DATA FOR THIS EXERCISE:
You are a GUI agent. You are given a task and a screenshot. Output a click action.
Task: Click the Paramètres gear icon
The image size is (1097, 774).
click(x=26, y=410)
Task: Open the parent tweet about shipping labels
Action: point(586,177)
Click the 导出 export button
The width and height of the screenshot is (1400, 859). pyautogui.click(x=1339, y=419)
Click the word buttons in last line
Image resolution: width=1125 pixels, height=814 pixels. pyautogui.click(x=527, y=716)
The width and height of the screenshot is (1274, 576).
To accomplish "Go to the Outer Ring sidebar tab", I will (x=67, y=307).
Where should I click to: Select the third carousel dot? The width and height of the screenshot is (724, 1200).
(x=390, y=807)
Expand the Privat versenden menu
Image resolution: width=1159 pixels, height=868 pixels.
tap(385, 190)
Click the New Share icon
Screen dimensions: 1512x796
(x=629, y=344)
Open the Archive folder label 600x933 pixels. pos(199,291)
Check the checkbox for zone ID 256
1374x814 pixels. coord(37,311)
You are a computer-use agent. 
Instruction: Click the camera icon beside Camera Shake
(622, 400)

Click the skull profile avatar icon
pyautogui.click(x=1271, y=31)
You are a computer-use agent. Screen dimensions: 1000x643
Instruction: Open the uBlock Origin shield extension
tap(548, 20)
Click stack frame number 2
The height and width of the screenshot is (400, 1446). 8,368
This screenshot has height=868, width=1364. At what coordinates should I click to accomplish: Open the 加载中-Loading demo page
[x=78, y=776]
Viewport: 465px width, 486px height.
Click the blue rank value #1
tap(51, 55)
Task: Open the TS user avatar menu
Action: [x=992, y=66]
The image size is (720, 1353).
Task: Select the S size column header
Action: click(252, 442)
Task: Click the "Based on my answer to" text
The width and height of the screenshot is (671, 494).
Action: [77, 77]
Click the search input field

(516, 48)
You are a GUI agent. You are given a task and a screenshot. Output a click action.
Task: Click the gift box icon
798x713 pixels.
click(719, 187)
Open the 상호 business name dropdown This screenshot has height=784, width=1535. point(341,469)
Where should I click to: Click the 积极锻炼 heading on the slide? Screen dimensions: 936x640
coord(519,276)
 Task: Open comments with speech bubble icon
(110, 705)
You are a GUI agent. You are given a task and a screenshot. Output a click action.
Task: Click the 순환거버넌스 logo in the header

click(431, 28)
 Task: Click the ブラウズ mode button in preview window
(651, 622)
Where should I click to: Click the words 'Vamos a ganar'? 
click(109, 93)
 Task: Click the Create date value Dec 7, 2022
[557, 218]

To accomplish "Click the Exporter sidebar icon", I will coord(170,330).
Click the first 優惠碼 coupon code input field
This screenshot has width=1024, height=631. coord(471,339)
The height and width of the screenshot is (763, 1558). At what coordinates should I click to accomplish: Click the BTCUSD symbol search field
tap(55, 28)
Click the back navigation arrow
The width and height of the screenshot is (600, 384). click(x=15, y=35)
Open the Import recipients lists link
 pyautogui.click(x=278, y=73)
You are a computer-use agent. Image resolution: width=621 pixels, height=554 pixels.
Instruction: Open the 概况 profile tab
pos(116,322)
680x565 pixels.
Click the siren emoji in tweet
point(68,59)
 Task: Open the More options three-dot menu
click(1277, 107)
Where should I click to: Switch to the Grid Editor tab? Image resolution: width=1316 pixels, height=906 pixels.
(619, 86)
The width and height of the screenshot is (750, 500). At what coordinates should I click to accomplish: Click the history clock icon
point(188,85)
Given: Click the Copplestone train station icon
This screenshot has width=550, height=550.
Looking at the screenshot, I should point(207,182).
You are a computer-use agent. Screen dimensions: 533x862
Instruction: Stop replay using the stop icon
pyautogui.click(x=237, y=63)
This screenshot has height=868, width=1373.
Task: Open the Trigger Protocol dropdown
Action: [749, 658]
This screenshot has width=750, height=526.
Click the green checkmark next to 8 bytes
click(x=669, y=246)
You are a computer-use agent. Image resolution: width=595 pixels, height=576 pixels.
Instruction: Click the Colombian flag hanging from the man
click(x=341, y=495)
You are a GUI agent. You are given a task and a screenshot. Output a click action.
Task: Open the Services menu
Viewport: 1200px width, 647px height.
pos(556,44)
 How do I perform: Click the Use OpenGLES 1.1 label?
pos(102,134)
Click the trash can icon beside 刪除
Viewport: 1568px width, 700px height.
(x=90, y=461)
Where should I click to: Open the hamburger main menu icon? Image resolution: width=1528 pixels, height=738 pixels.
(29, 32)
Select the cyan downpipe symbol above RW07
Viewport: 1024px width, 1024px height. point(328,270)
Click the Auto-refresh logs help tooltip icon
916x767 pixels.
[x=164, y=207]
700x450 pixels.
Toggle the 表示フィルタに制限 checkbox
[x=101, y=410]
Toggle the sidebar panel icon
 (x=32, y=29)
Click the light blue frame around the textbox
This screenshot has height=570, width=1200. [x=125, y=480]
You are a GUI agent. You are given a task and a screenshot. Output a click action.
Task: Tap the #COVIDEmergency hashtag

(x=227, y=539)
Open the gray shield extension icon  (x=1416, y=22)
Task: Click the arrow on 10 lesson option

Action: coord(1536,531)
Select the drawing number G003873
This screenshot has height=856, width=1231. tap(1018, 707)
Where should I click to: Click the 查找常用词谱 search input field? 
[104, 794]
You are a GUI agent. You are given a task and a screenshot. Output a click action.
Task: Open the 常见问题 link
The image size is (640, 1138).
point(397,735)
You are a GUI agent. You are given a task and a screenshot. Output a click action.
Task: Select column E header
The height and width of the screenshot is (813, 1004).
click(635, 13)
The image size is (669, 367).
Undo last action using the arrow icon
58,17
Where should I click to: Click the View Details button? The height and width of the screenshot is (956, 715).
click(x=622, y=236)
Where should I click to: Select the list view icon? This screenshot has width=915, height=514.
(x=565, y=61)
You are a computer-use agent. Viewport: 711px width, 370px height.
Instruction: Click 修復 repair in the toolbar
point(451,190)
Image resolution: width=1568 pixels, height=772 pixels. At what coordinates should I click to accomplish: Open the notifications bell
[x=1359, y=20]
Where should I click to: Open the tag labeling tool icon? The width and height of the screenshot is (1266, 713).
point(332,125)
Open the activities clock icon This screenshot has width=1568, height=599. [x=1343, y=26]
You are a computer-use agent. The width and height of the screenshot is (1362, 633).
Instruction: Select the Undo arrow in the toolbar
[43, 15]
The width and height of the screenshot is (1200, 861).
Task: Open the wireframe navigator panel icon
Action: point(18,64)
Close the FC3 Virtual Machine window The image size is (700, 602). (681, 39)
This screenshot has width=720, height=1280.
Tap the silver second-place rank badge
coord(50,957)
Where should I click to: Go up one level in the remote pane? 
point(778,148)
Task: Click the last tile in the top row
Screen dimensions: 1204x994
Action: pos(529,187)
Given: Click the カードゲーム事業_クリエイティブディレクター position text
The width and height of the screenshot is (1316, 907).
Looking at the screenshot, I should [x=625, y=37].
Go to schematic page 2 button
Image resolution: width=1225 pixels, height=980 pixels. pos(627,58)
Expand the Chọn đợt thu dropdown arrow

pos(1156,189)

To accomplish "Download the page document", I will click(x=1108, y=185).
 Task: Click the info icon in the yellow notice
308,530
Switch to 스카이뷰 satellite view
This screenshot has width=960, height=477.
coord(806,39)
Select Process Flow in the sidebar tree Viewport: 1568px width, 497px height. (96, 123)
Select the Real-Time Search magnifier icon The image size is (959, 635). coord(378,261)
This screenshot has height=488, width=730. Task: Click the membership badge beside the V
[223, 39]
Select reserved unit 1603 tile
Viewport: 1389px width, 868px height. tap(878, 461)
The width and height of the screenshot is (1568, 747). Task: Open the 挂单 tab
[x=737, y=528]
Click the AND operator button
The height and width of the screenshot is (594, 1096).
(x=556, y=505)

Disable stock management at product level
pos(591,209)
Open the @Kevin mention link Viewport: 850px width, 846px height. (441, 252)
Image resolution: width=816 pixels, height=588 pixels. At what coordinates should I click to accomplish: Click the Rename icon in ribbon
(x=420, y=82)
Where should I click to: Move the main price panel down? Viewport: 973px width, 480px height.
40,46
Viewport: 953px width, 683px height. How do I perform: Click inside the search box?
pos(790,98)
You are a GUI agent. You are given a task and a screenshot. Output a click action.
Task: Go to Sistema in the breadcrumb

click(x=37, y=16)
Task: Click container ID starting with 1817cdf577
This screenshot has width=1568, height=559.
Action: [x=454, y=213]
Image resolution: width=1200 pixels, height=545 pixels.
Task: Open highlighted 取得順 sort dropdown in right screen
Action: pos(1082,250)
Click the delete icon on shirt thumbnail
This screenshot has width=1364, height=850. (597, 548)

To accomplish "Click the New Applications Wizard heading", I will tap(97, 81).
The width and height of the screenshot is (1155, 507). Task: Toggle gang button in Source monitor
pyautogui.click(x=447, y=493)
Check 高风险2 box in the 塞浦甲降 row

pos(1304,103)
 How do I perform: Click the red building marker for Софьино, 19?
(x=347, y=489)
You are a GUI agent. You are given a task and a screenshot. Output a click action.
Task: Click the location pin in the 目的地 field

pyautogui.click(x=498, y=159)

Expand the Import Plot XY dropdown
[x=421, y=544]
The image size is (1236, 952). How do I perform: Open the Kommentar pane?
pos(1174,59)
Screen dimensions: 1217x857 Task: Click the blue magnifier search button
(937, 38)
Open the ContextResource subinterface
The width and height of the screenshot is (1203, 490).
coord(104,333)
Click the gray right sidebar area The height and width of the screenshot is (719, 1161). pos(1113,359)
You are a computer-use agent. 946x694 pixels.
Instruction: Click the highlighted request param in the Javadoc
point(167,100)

ACTION ITEM: Copy all lines from the data that hold the word "gray".

OUTPUT:
Open the gray shield extension icon  (x=1416, y=22)
Click the gray right sidebar area The height and width of the screenshot is (719, 1161). pos(1113,359)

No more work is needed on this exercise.